Notable changes on the 2024 Sound Money Index since last year include Arkansas’s meteoric ascent from 30th to 5th place as well as Mississippi’s leap from 43rd to 16th place.
Building on momentum from 2021’s precious metals sales tax repeal, Arkansas Gov. Hutchinson signed a sound money bill to end all income tax liability on the monetary metals, while also reaffirming gold and silver as legal tender and prescribing that state courts should require specific performance when enforcing contracts denominated in gold and silver.
After a multi-year legislative effort, Mississippi lawmakers canceled all sales taxes on precious metals. The Magnolia State became the 43rd state in the country to remove taxes on purchases of gold and silver.
Meanwhile, Florida passed legislation in 2023 to roll back its harassment laws targeting precious metals dealers, and Tennessee enacted legislation empowering its state treasurer to protect taxpayer reserves with a modest allocation to physical gold and silver.
This year’s Index includes a new, 14th criterion: Gross Revenue Tax. Such taxes are levied against the total sales of companies in a handful of states. A gross receipts tax is a percentage of the topline revenue received by a business, and it ignores whether a business category has high or low gross profit margins.
A gross revenue tax on precious metals businesses is extremely burdensome when compared to other types of businesses.
That’s because precious metals dealers operate on extremely small gross profit margins — margins that are similar in scale to those on transactions involving real property, investments, or other goods sold by brokerages, which are usually exempt from state gross revenue tax schemes in the first place.
Oregon passed legislation in 2023 joining the vast majority of states that have exempted precious metals dealers from gross receipts tax or which don’t impose this tax at all.
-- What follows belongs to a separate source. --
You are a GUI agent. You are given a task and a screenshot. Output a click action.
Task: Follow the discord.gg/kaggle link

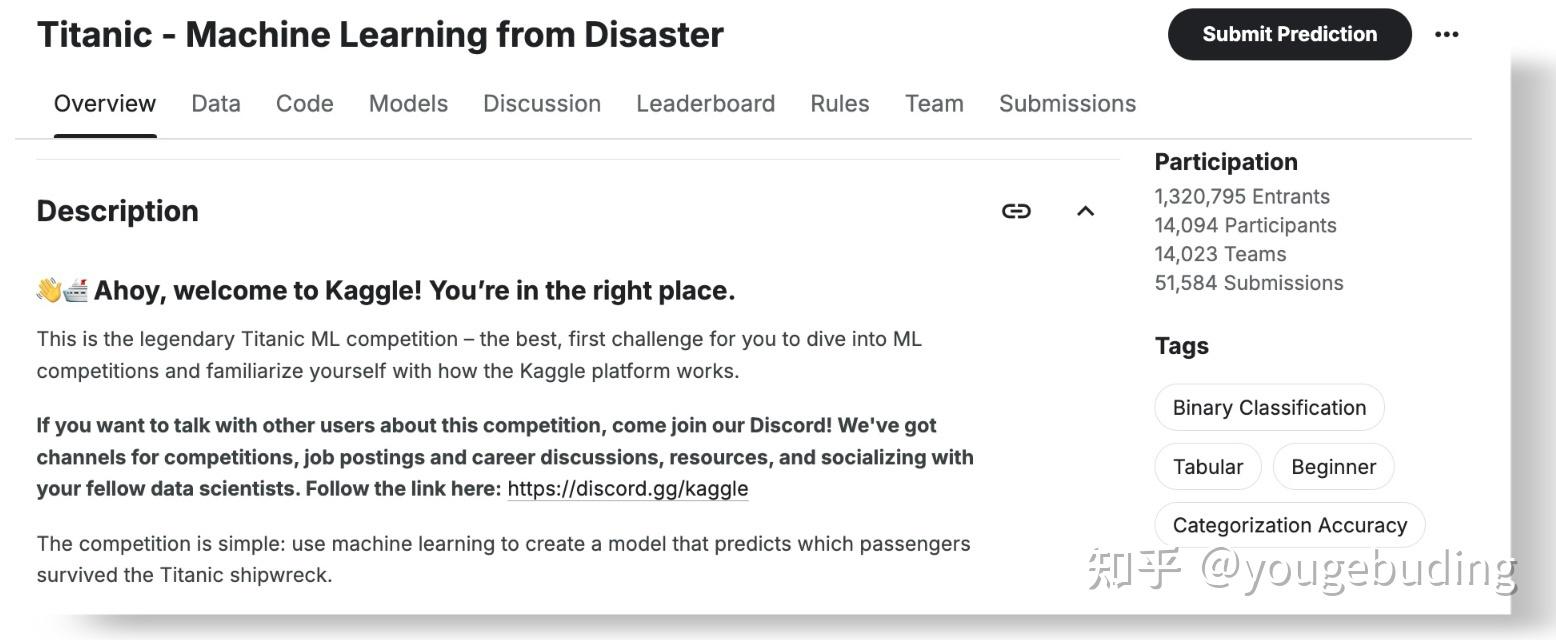[x=628, y=489]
However, Ohio, Tennessee, Texas, and Delaware all lost points on the 2024 Sound Money Index for their controversial gross revenue tax regimes.
“As inflation eats away at American families, the Sound Money Index holds states accountable for their policies impacting sound money, explained JP Cortez, Executive Director of the Sound Money Defense League.
“In response to this pressing issue, forward-thinking policymakers in half the states across the U.S., including the five that successfully passed bills, proposed legislation in 2023 that promoted and protected the use, sale, and purchase of gold and silver in their respective states.”